Every student of English-language literature is familiar with the novel Ulysses, the brick-thick tome written by Irish author James Joyce, first published in France (where Joyce lived in self-imposed exile) in 1922. It did not see print without hesitation and controversy, having been called obscene, a laughable judgment given today's standards. And indeed, it was not published in the United States until 1933, when a groundbreaking federal district court decision by Judge John M. Woolsey struck a great blow against literary censorship.
The entire novel takes place on a single day, June 16, 1904, which is now known as Bloomsday, after the protagonist Leopold Bloom. The day is commemorated, all over the world, by readings from the novel in a social atmosphere. Such a reading will take place in Madison on Thursday, June 14, at the Brink Lounge for the benefit of the Wisconsin Council of the Blind and Visually Impaired. Joyce himself was visually impaired and eventually became blind.

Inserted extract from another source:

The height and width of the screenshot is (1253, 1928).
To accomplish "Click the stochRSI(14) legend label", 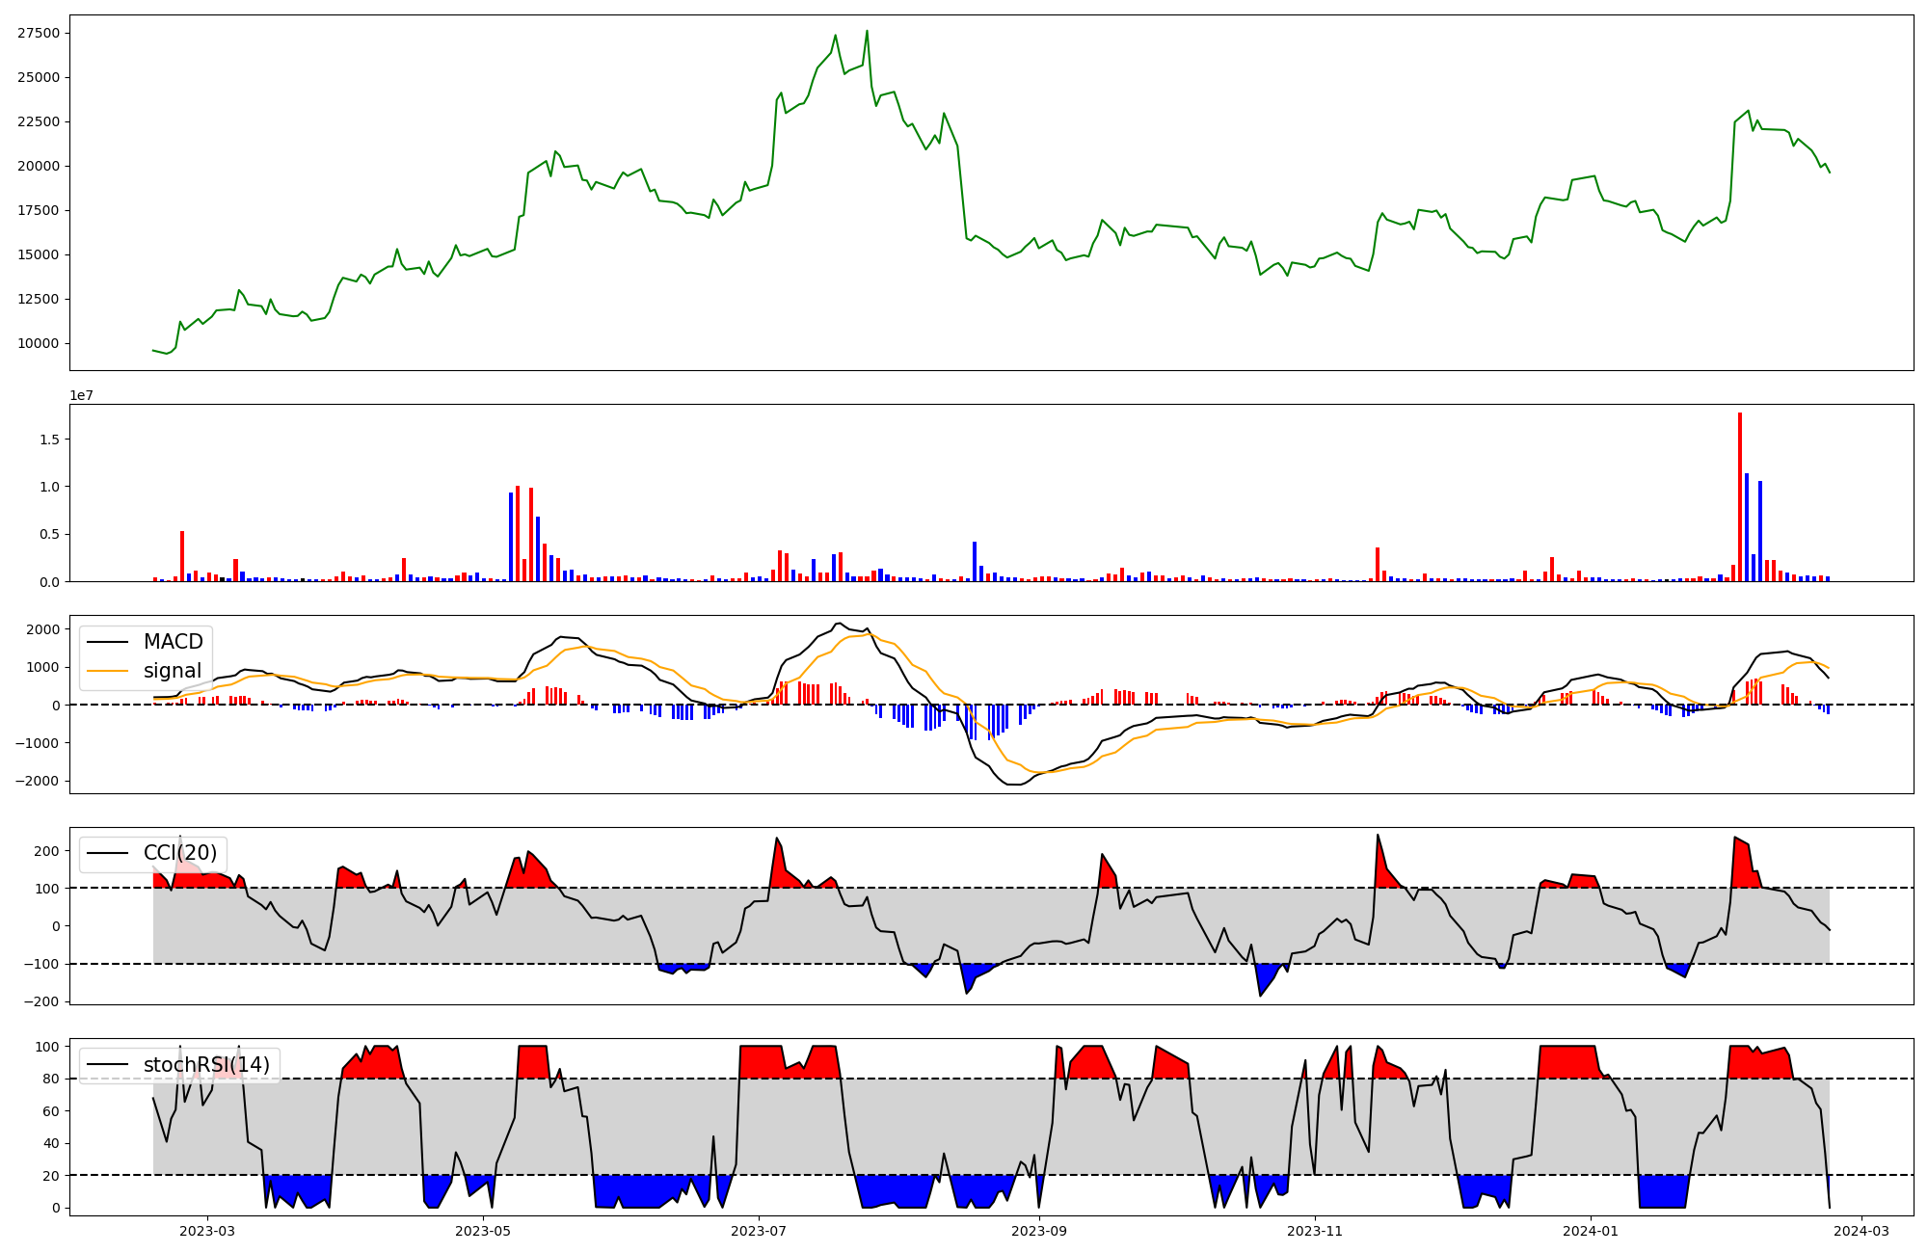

The first Bloomsday occurred in 1954, when a group of Irish literary types decided to trace Bloom's itinerary through Dublin, where the book is set. Predictably, the tour ended in a drunken brawl before it was completed. This will not happen on Thursday. Registration begins at 5 p.m.; the tariff is $35, $25 for students, and includes refreshments and hors d'oeuvres before the readings begin at 6 p.m. Various Madison notables, myself included, will read passages from Ulysses.
Our cover story this week, "Funny or Die," is written by Isthmus digital media director Jason Joyce. This is pure coincidence. He isn't even Irish. But he may have been hit in the head with a Blarney Stone growing up Swedish/Norwegian in Minnetonka, Minn. We'll still let him share Bloomsday with us, as we do everyone, in the spirit of literary pursuit and the downing of a well-poured pint of the black and tan.